Gorre was fortunate to have a father who knew all about that pain and hardship. And the very next day, he was on hand to give him a piece of advice that would change his life forever.
“I remember the next morning, my dad was making breakfast downstairs, and the music was on. He was just making his breakfast, and then he said to me, ‘sit down. Listen to me. When one door closes, another one opens’.
“And that’s when my shoulders just went down, and it was exactly what I needed at that time. He said, ‘where do you want to go?’, and that’s when my whole perspective changed, and I thought, ‘where do I want to go? What is it that I want? What do I desire? Where is it that I want to play?’.
“That’s when I took a pen and went down through every team that was below United, and I thought, where am I going to break through into this first team? I remember looking at West Ham and thinking there were quite a lot of guys there. I looked at a couple of other teams and looked at Swansea, thinking there were pretty lit: Nathan Dyer on one side, Wayne Routledge on the left. Thinking about this team is hard, but I’d love to play there! I remember looking at their U23s and thinking what wingers would be ahead of me, and I remember saying to my dad that this team would be perfect.”
Gorre also went for a trial with Celtic but didn’t do enough to convince Neil Lennon that he was worthy of a deal. It was a difficult time for the teenager as he looked to rebuild his bruised confidence.
He’d also had a spell with Everton, which went a lot better.
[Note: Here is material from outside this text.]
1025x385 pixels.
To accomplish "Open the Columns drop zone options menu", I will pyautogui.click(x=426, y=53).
But, once again, they opted against offering a contract to the young hopeful.
“I remember looking at Everton and thinking I would really suit the team there as well. And shortly after, I went on trial at Everton. I remember my confidence just being knocked out after being released by Manchester United, but I was ready to go and show how good I was.
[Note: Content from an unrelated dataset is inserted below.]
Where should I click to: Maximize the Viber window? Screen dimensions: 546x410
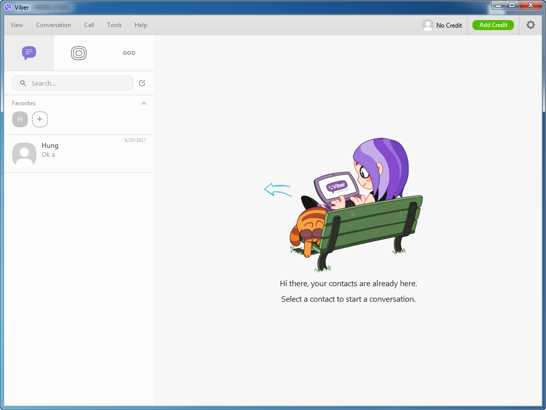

“I had some fire inside me, and I was going to show the world just how good I am. And I remember going into training, and it was the best that I’ve ever trained, the best I’ve ever played. And I remember Darron Gibson coming over to me after training and saying, ‘don’t worry, you’re going to get a deal, bro’, and he even went to the coach and said, ‘sign him!’.
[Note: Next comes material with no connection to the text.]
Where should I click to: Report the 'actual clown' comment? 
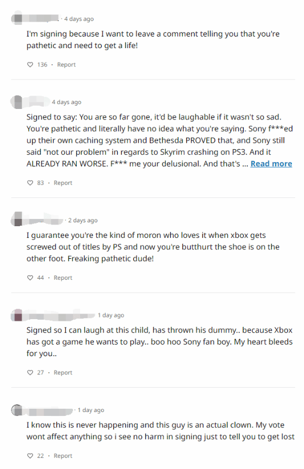click(63, 456)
After that knock, I was thinking I was actually a good player because I’d started to doubt myself and feel like I wasn’t good enough. I started to question, ‘am I going to make it?’.
“And I can remember that after the week that I trained with them, the coach then came to me and said, ‘we’re not going to offer you a contract’. I remember getting in the car with my dad, and I was mad-confused! I was like, ‘huh? Seriously?!’ I just didn’t get it, but I was so confident, and I’d taken so much away from that time that I was thinking I’ve already gained here.”
It was to be a sliding doors moment. Even though he didn’t sign a deal with Everton, his failed trial would set the ball rolling for him to join the Swansea side he had been eyeing up himself just weeks earlier.
“It was crazy because there was also someone else on that trial, and there was an agent there as well, and they had watched that training session, and that agent ended up going to Swansea and saying, ‘you need to sign this guy’. And from there, the next week, I signed a two-year deal with Swansea.”
Gorre would go on to make his Premier League debut while at Swansea, the reward for his impressive form for the club’s Under-21 side, where he scored 18 times and provided 10 assists.
However, things never really worked out. He had loan spells with ADO Den Haag and Northampton, before leaving to join Portuguese side Nacional at the end of his contract.
He is now playing regular football in the Portuguese top flight with Boavista and has been capped at international level by Curaçao, which he qualifies for through his mother.
It is a world away from those early days in Manchester, but now he has found a place where he belongs and is able to make a living as a professional in the game he only ever dreamed of playing.
Leaving United might have felt like the end of his football journey at the time, but the truth is that it was only the beginning of another.